## DATA FOR PROCESSING

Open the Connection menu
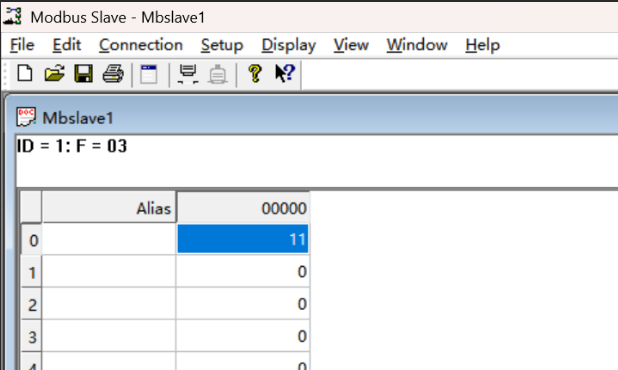The image size is (618, 370). pos(141,45)
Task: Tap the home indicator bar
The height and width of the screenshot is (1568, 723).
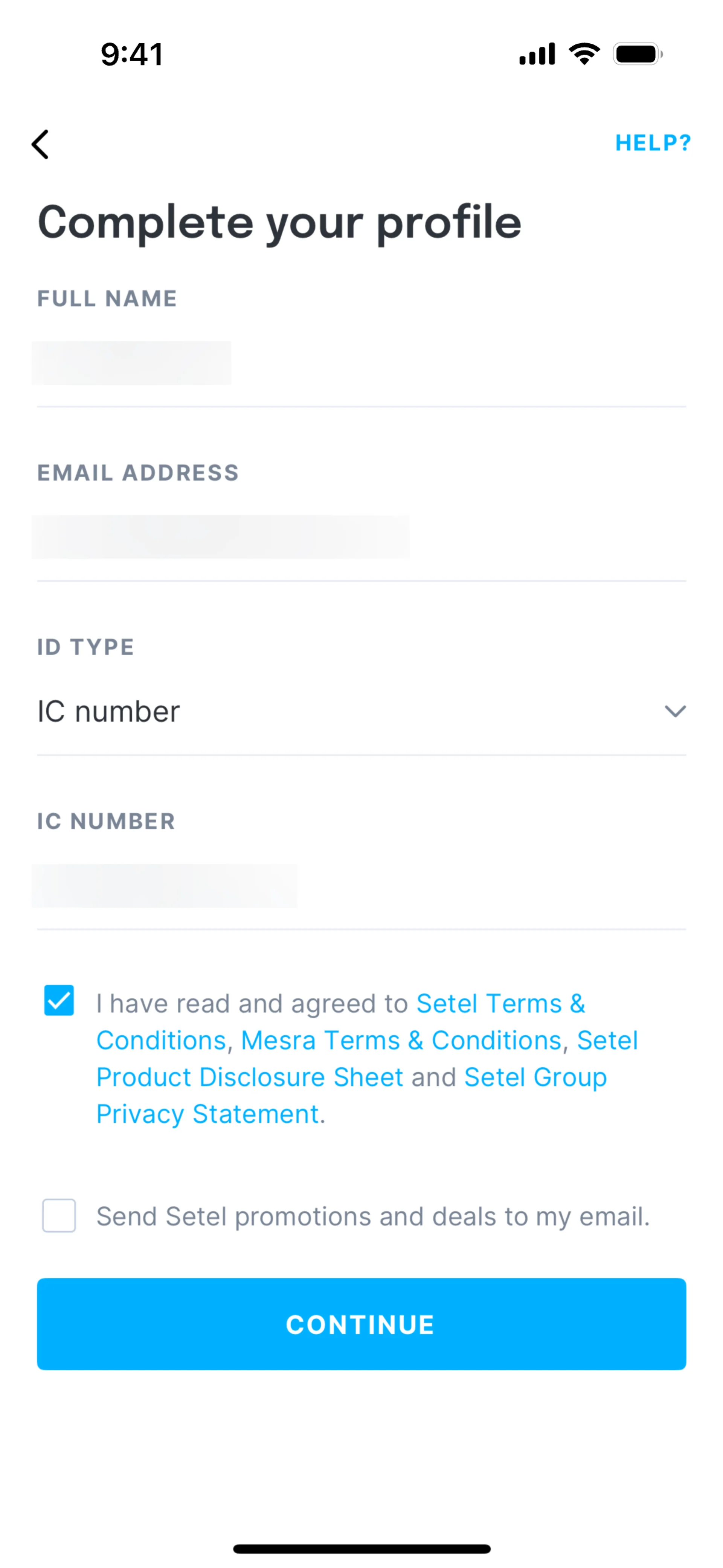Action: coord(362,1548)
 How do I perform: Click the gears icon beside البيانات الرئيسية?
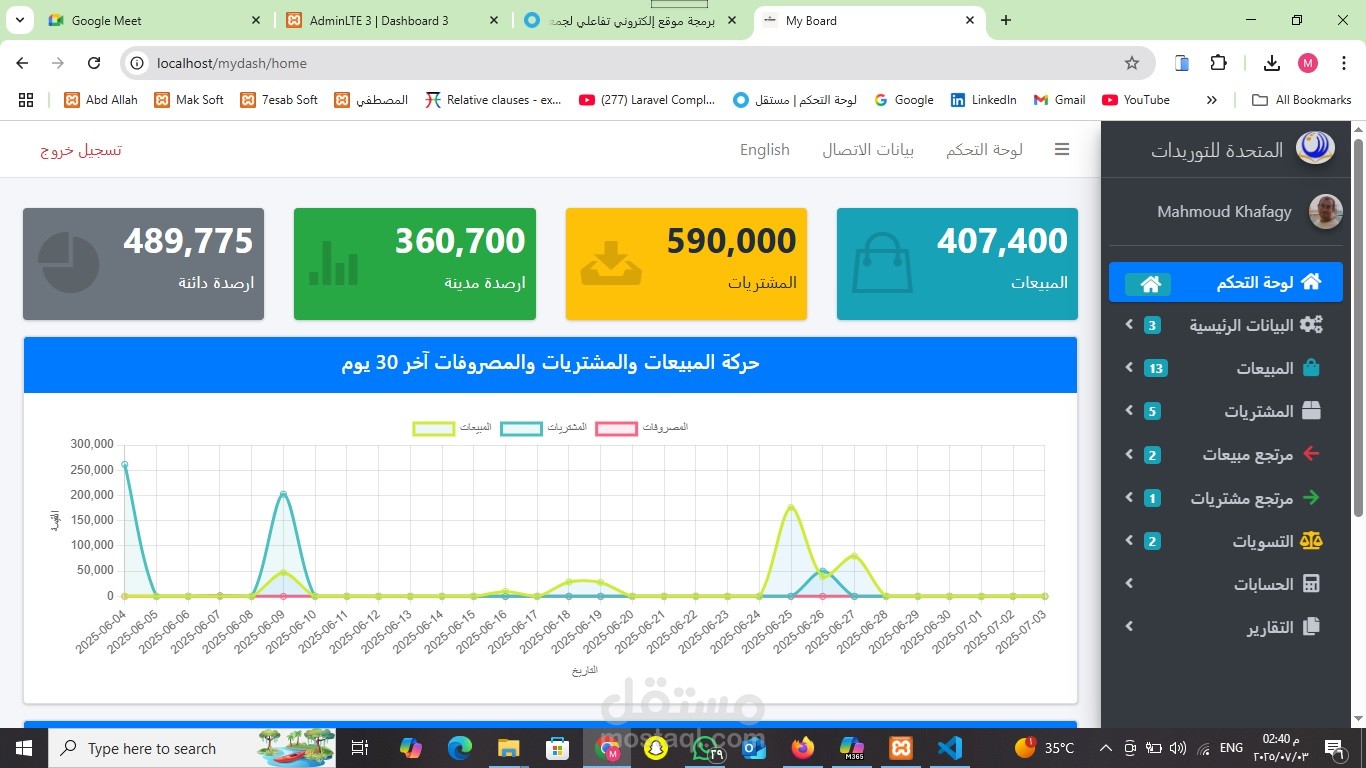(x=1311, y=324)
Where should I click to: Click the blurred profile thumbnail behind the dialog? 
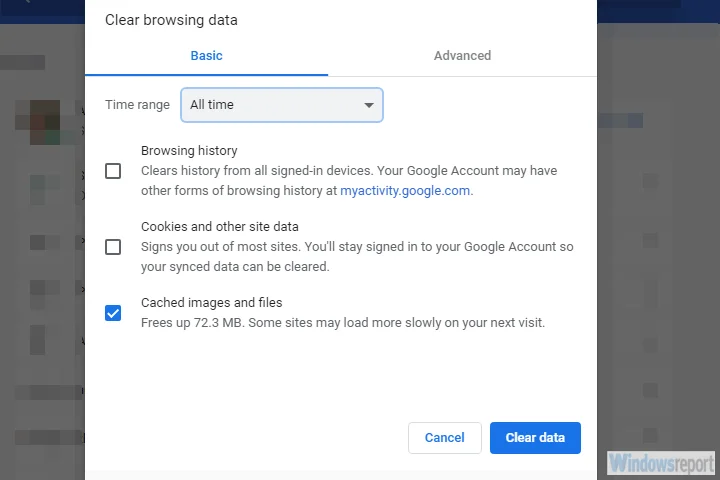pos(44,122)
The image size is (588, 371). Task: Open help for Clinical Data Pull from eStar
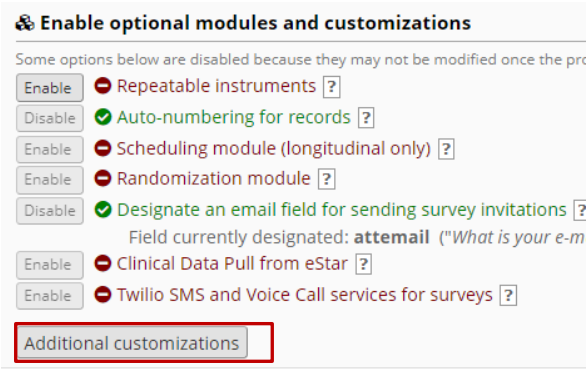(x=363, y=264)
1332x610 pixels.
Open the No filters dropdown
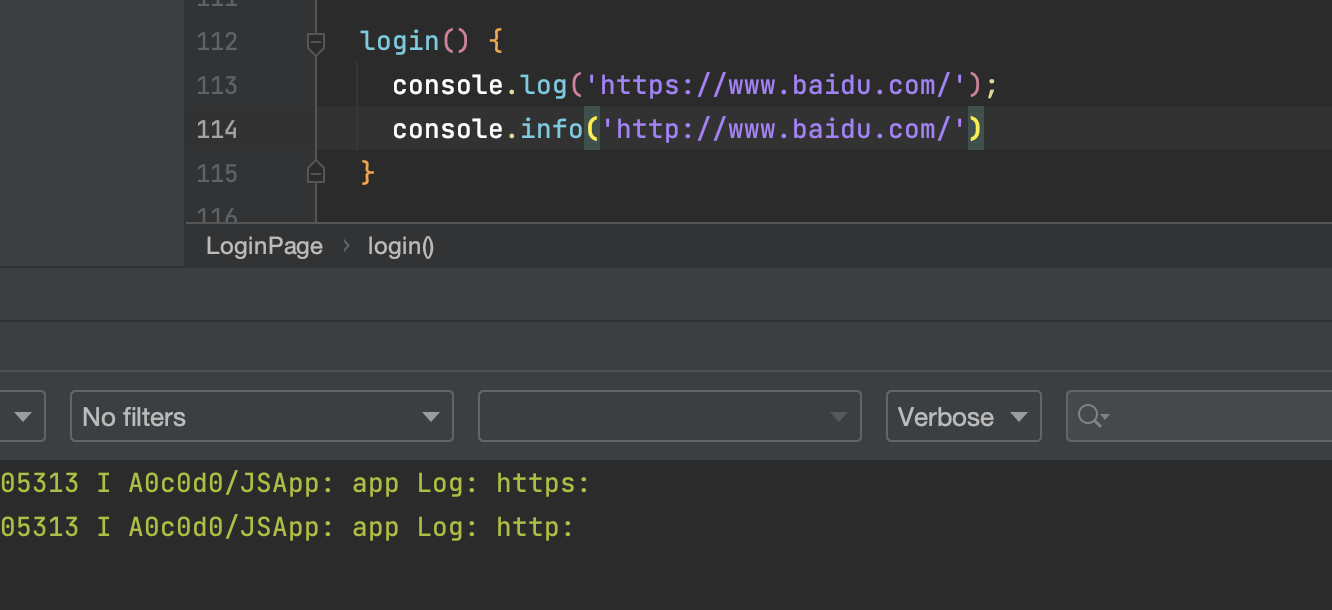261,416
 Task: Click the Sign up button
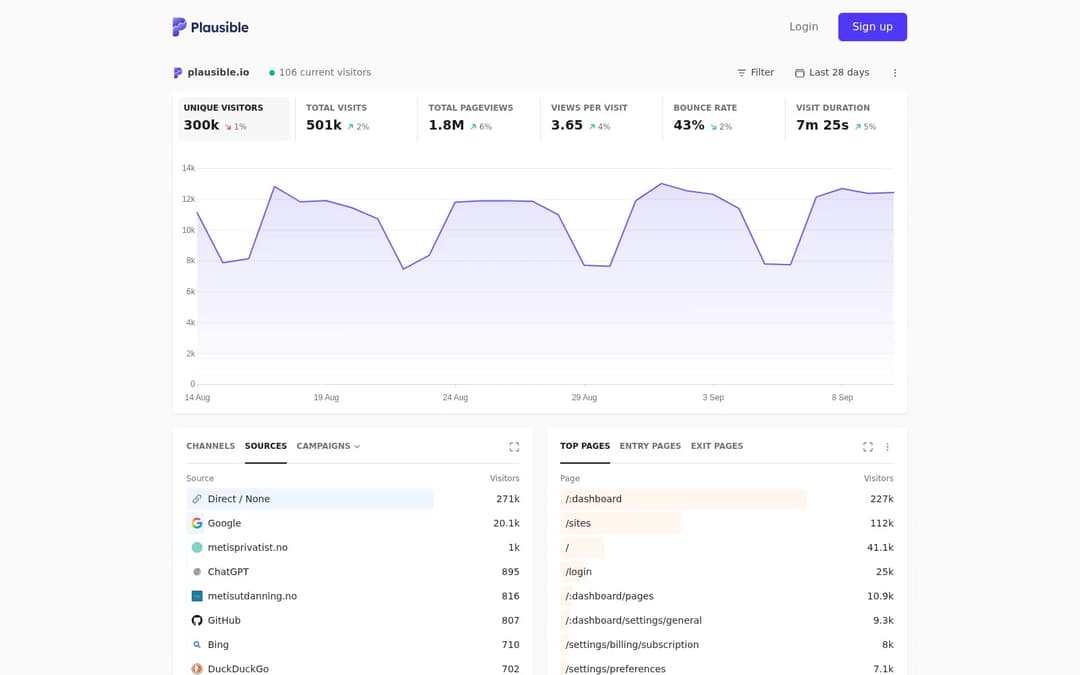(872, 27)
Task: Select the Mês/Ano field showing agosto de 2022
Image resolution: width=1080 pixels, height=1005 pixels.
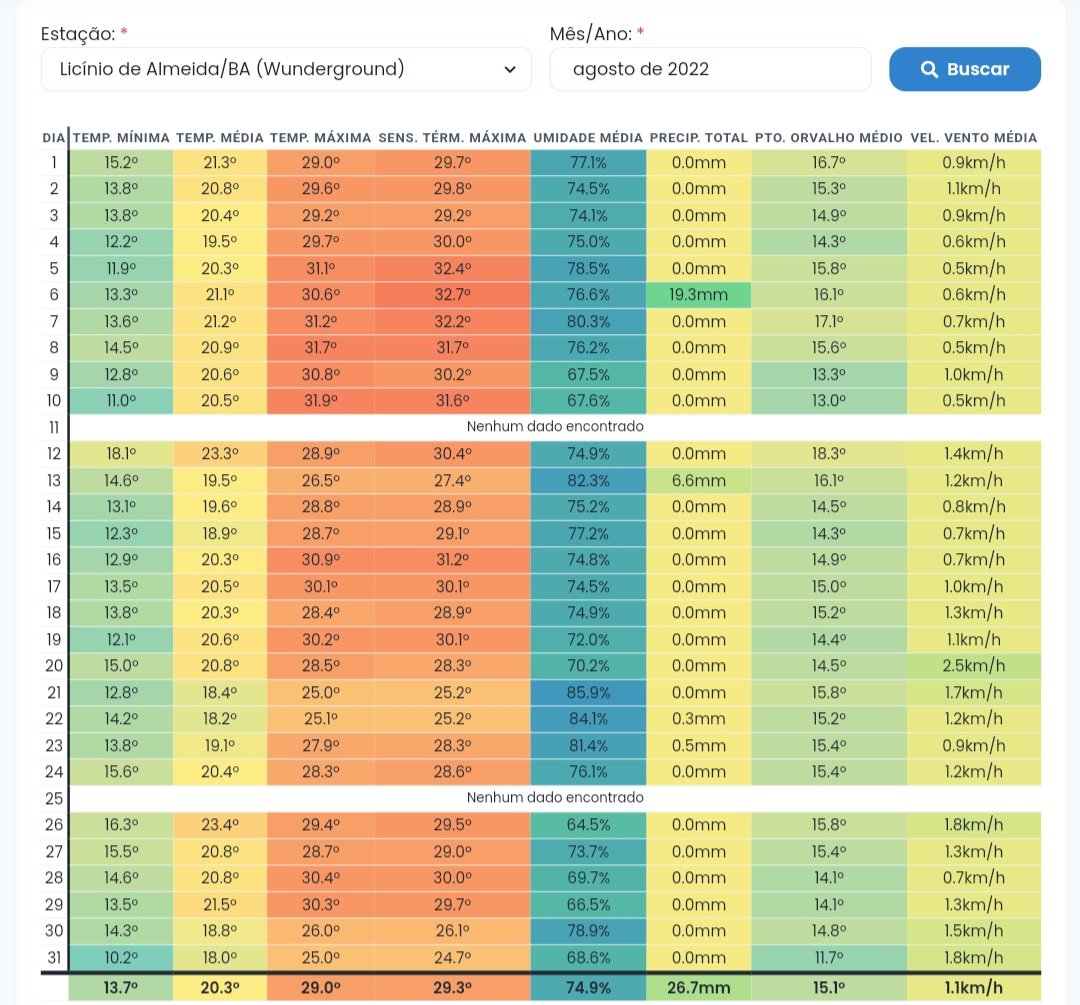Action: [x=710, y=69]
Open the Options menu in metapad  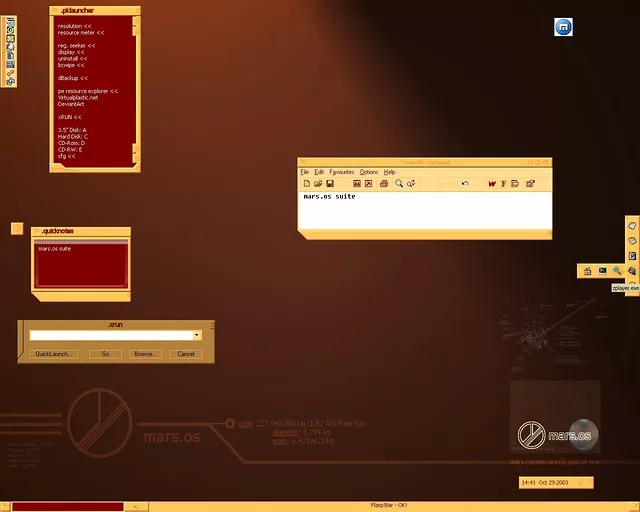369,172
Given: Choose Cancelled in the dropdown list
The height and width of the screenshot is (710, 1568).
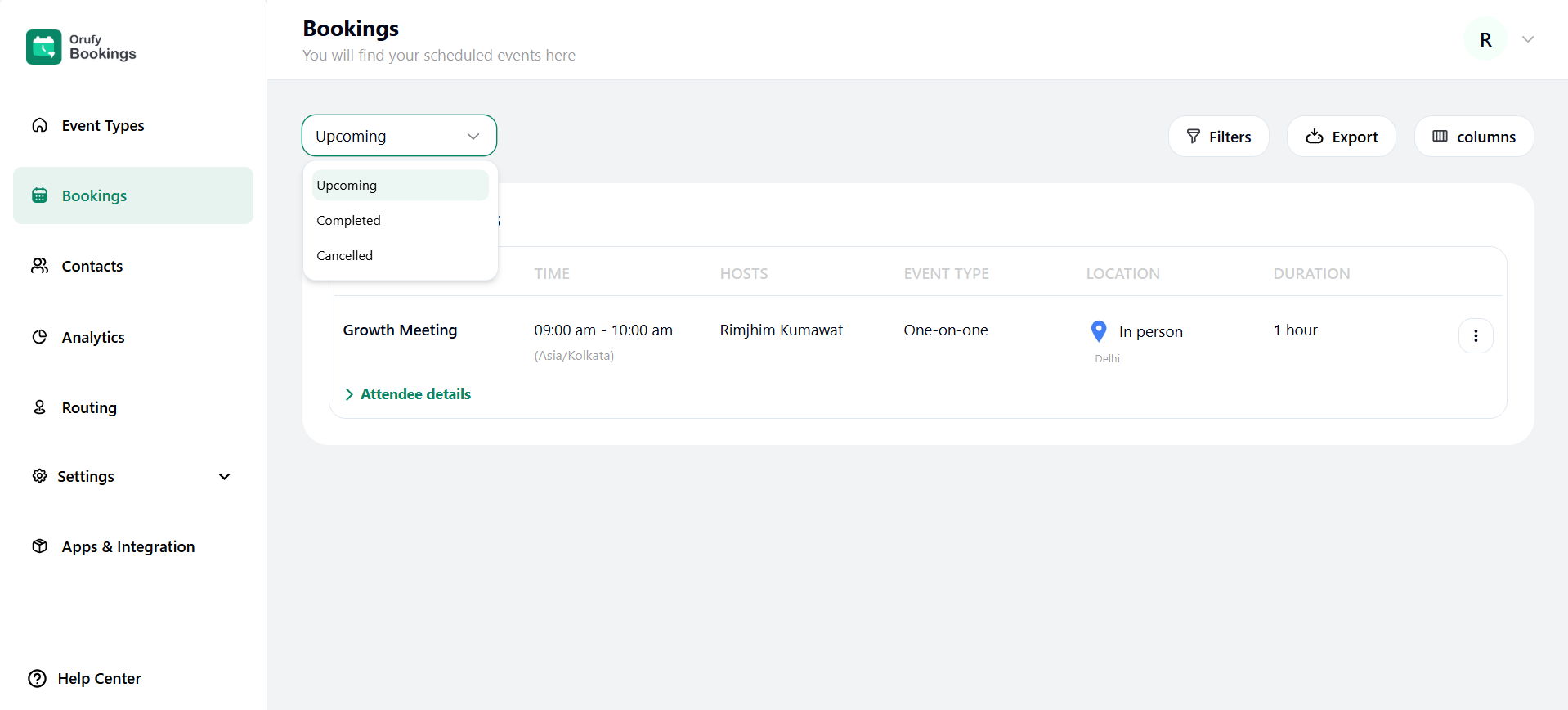Looking at the screenshot, I should click(x=345, y=256).
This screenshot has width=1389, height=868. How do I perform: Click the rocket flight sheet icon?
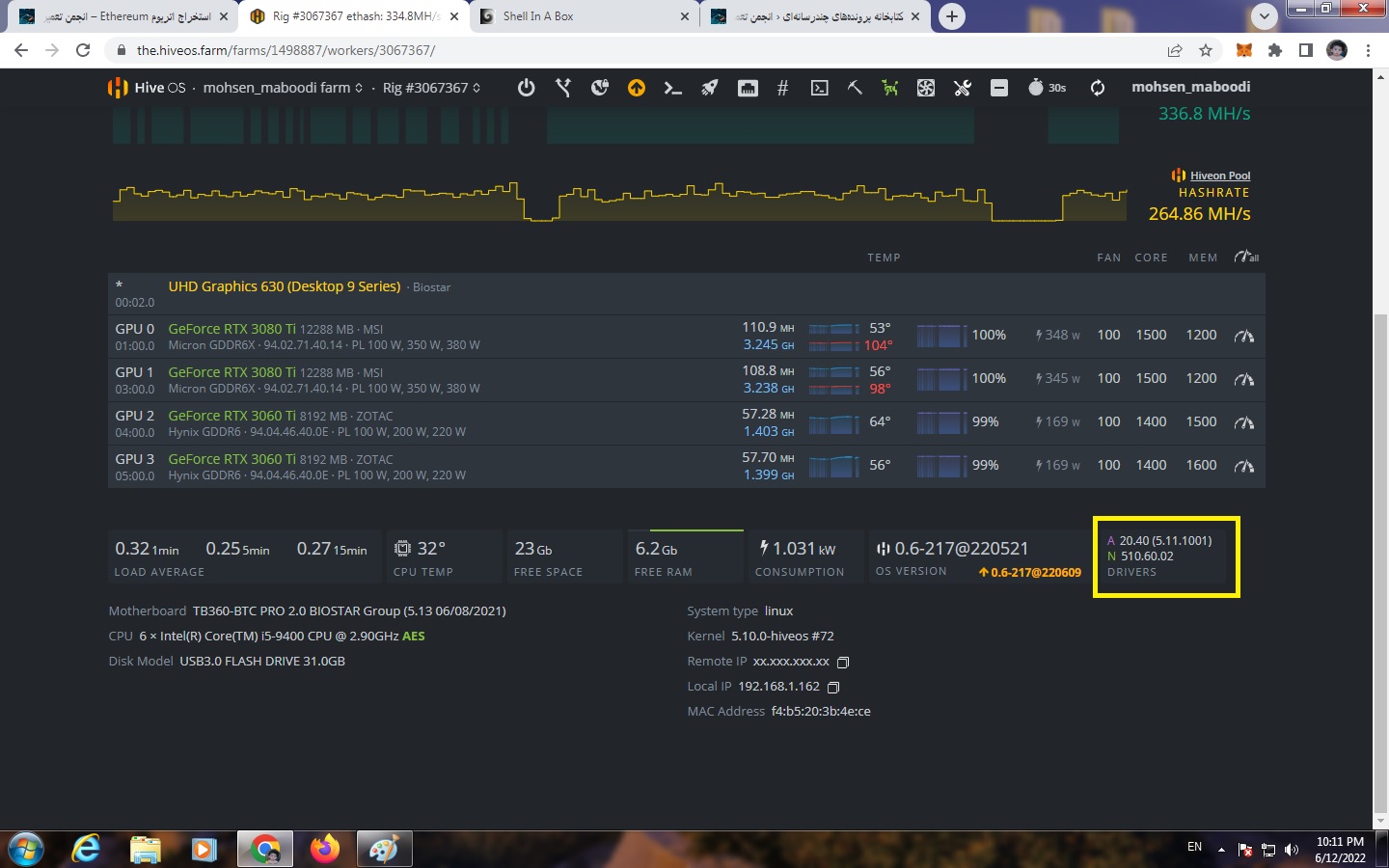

## TASK TO CARRY OUT
For this exercise, reproduce the data above exactly from the line containing "The height and width of the screenshot is (710, 1568)." through its final line, both ends included, with no pictures in the copy.

## WRITTEN RESPONSE
The height and width of the screenshot is (710, 1568).
Looking at the screenshot, I should click(x=345, y=256).
This screenshot has width=1389, height=868. How do I perform: Click the rocket flight sheet icon?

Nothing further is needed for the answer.